Icaritin with autophagy/mitophagy inhibitors synergistically enhances anticancer efficacy and apoptotic effects through PINK1/Parkin-mediated mitophagy in hepatocellular carcinoma.

Hepatocellular carcinoma (HCC) is among the deadliest malignancies worldwide and still a pressing clinical problem. Icaritin, a natural compound obtained from the Epimedium genus plant, has garnered significant attention as a potential therapeutic drug for HCC therapies. Mitophagy plays a crucial role in mitochondrial quality control through efficiently eliminating damaged mitochondria. However, the specific mechanisms of the interplay between mitophagy and apoptosis in HCC is still unclear. We aimed to explore the cross-talk between icaritin-induced mitophagy and apoptosis in HCC cells and investigate its potential mechanisms. Firstly, we confirmed that icaritin inhibits proliferation and migration while inducing mitochondrial damage and reactive oxygen species (ROS) production in HCC cells. Secondly, based on proteomics analysis, we discovered that icaritin inhibits the growth of tumor cells and disrupts their mitochondrial homeostasis through the regulation of both mitophagy and apoptosis. Thirdly, icaritin causes mitophagy mediated by PINK1-Parkin signaling via regulating feedforward loop. Furthermore, knockdown of PINK1/Parkin leads to inhibition of mitophagy, which promotes cell death induced by icaritin in HCC cells. Finally, autophagy/mitophagy inhibitors remarkably enhance icaritin-induced cell death and anticancer efficacy.

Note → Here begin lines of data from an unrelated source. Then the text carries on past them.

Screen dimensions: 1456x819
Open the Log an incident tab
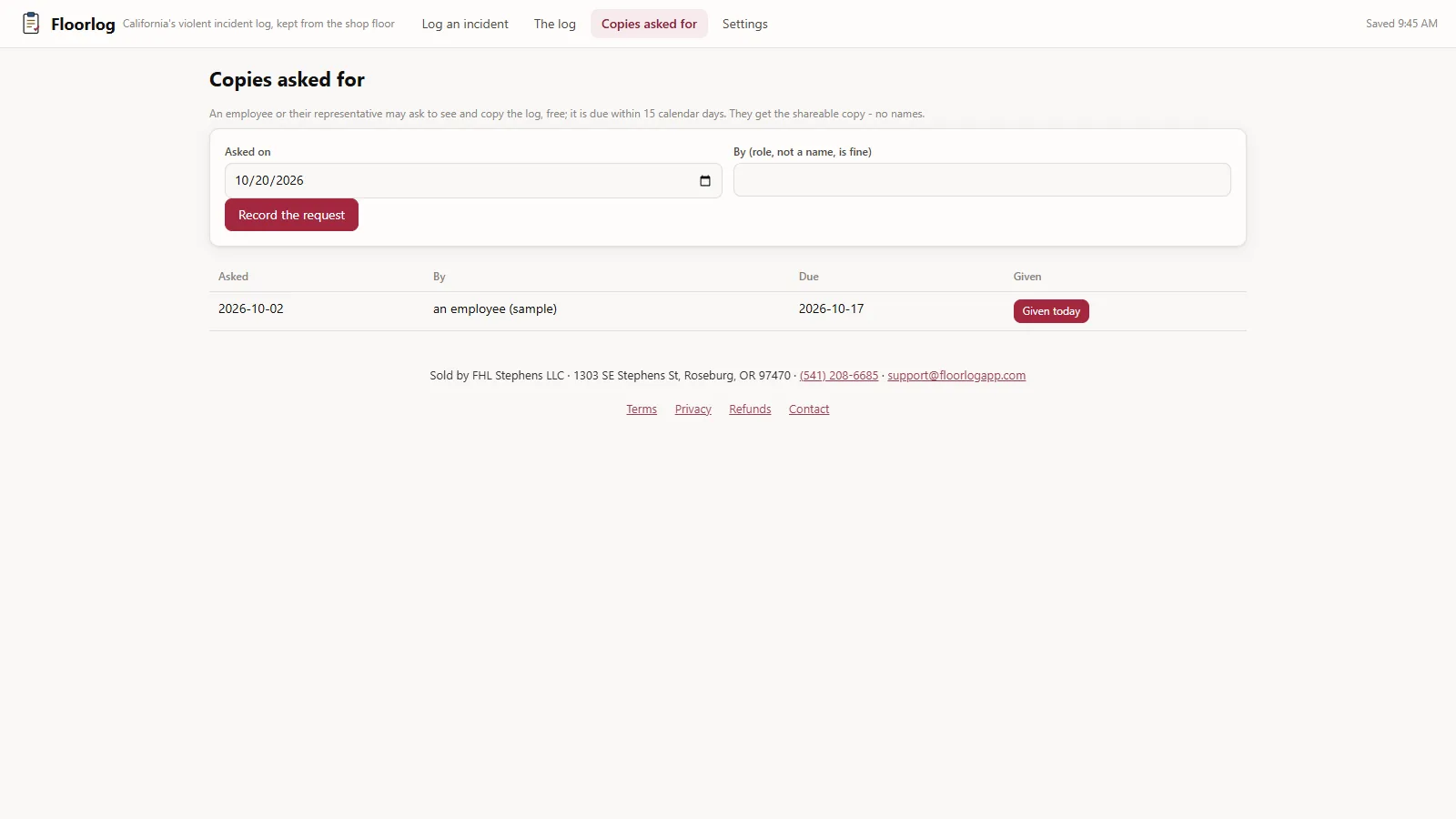pyautogui.click(x=465, y=25)
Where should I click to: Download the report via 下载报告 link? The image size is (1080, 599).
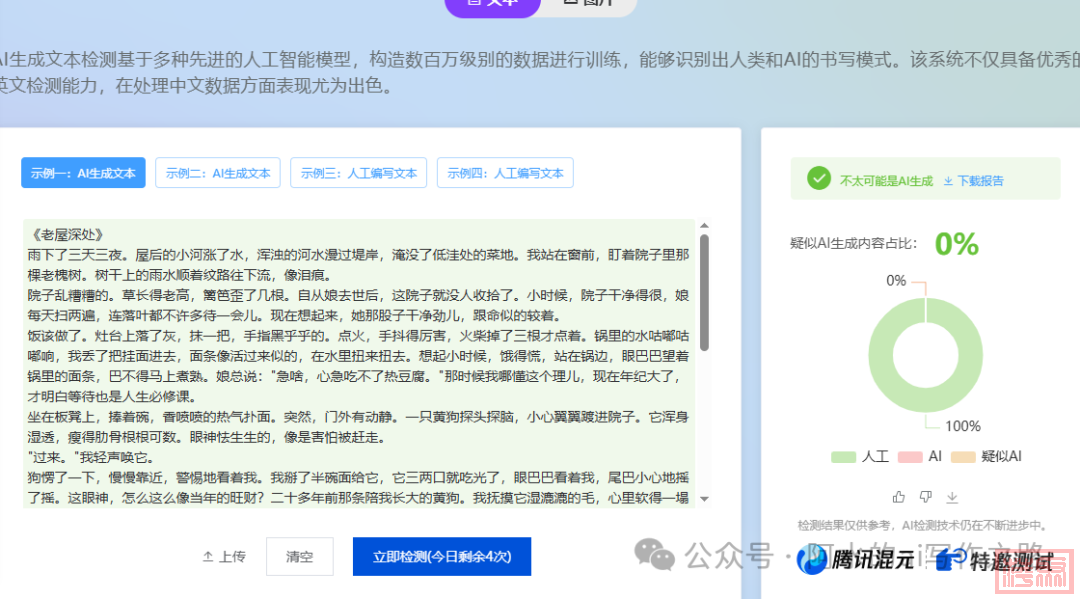pyautogui.click(x=973, y=181)
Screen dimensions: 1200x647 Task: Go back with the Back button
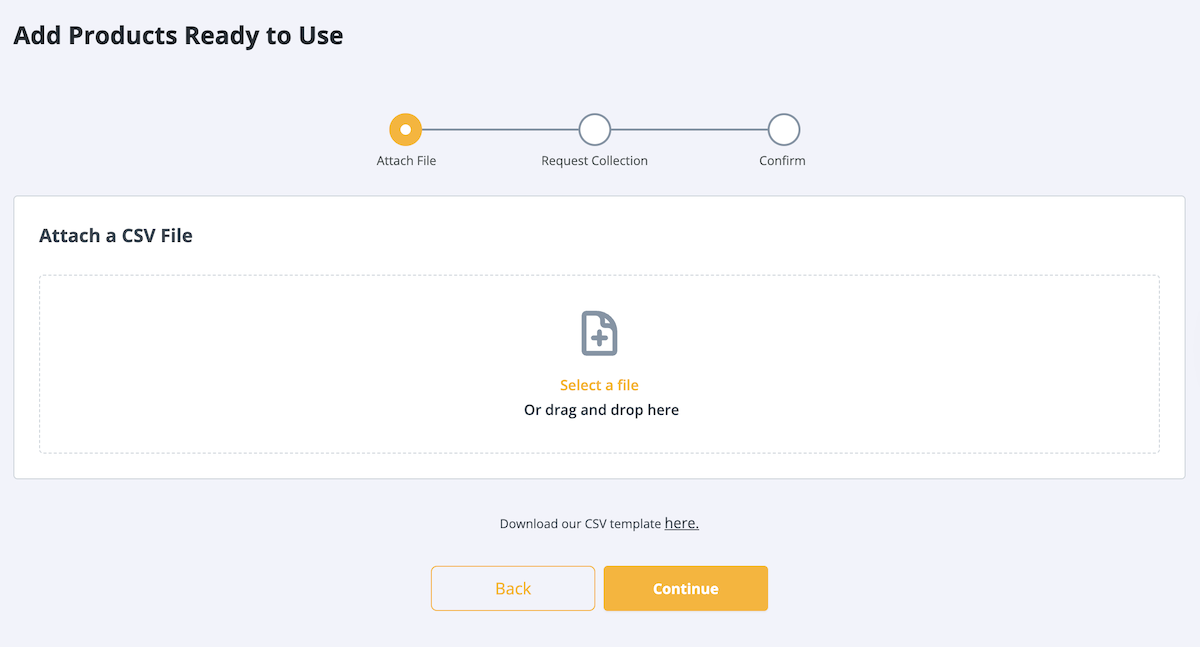(x=513, y=588)
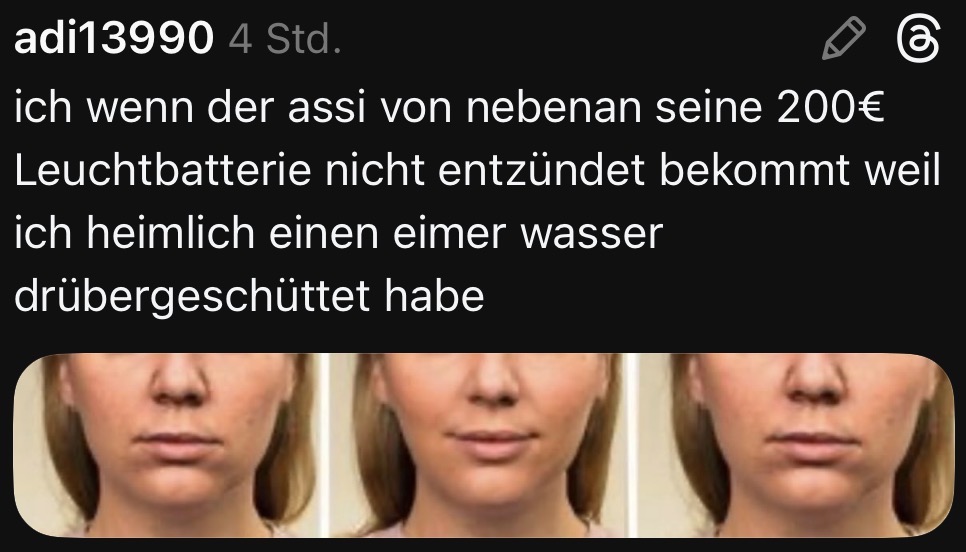Tap the pencil edit icon
The height and width of the screenshot is (552, 966).
[x=843, y=38]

Collectively, our findings reveal that icaritin suppresses growth, proliferation and migration of HCC cell through induction of mitophagy and apoptosis, while inhibition of mitophagy significantly increased the anti-cancer and pro-apoptotic effects of icaritin, indicating that targeting autophagy or mitophagy is a novel approach to overcome drug resistance and enhance anticancer therapies.